何を隠そう、私は、あの……未来からやってきた青いネコ型ロボットが小さい頃から大好きだったのだ!


大人になった今でも、毎年公開されている映画だけは時間をやりくりして、何とか有給をもぎ取って、映画館に足を運んでいたのだ。


ただ、小さい頃は親がアレルギー持ちだったので、実家でネコはもとよりペットを飼うことはご法度。


大人になったらなったで仕事が忙しすぎてペットを飼う余裕など、てんでなく。


『これは老後までお預けかなぁ』なんて思っていたら、こうして転生してしまったわけだ。


それでも流石に名前をまるパクリなのは気恥ずかしいので、ペット……できればネコに、『ドラコ』という名前をつけたいと思っていた訳だ。


(巡り巡って、ドラゴンにこの名前を付けることになった訳だけど……まあ、結果オーライだね!)

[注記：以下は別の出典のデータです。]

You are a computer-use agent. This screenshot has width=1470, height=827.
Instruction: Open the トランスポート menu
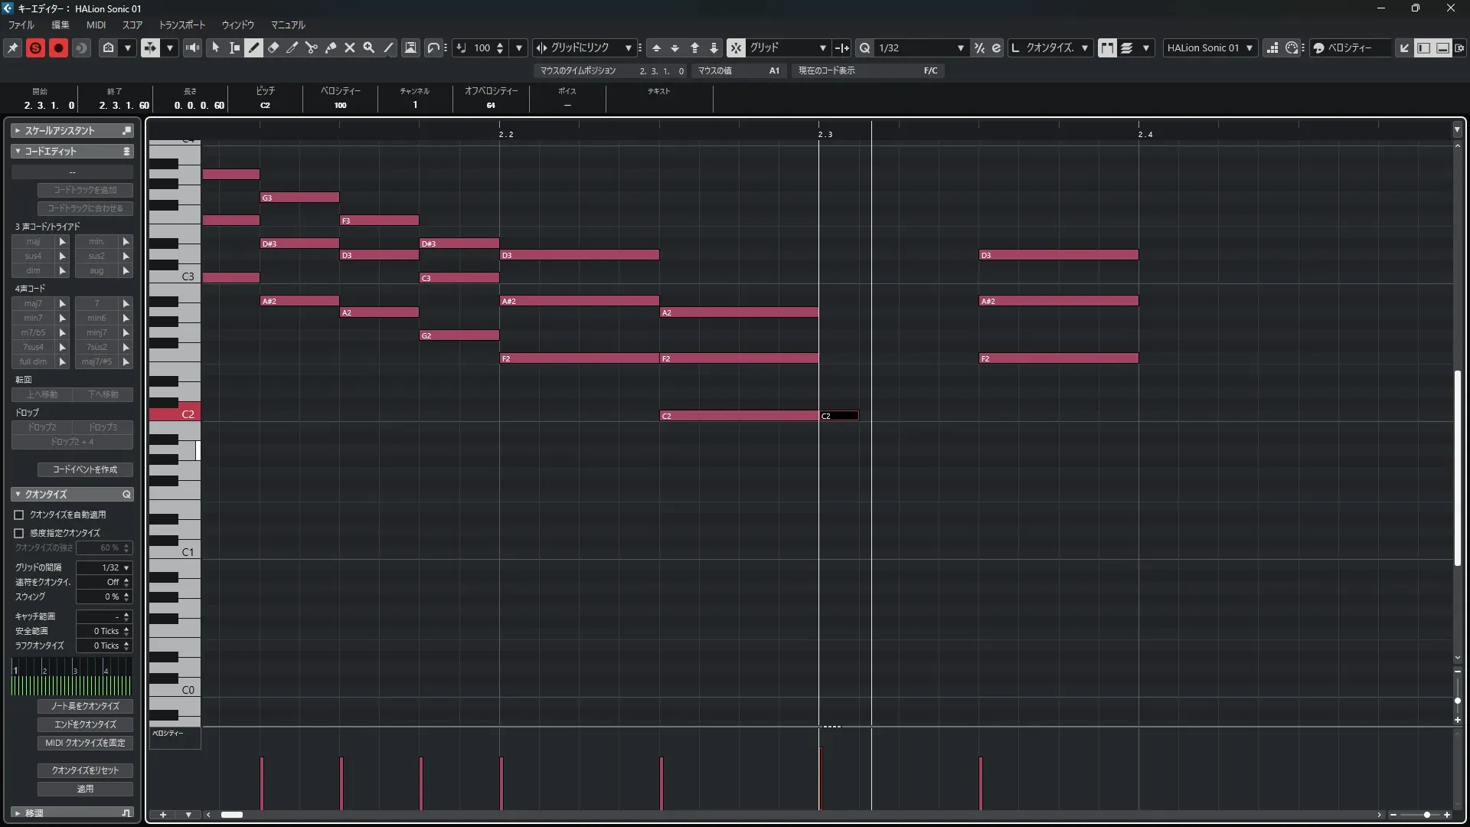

「……ユーリさんがよろしければ、よいのではないでしょうか?」


「セイン、いよいよ考えることが面倒になっているだろう?」


レンジ君がジトッとした目線を向けると、セインは頬を掻きながら、


「まあ、卵を見つけたのも、卵の世話を一番していたのも、ユーリさんですから」


「それは……否定しないな」


レンジ君も観念したようにため息を漏らした。


「じゃあ、この子は今日から『ドラコ』という訳で決まりね!」


こうして、我が家はペット―――ドラゴンのドラコを迎え入れることになったのだ。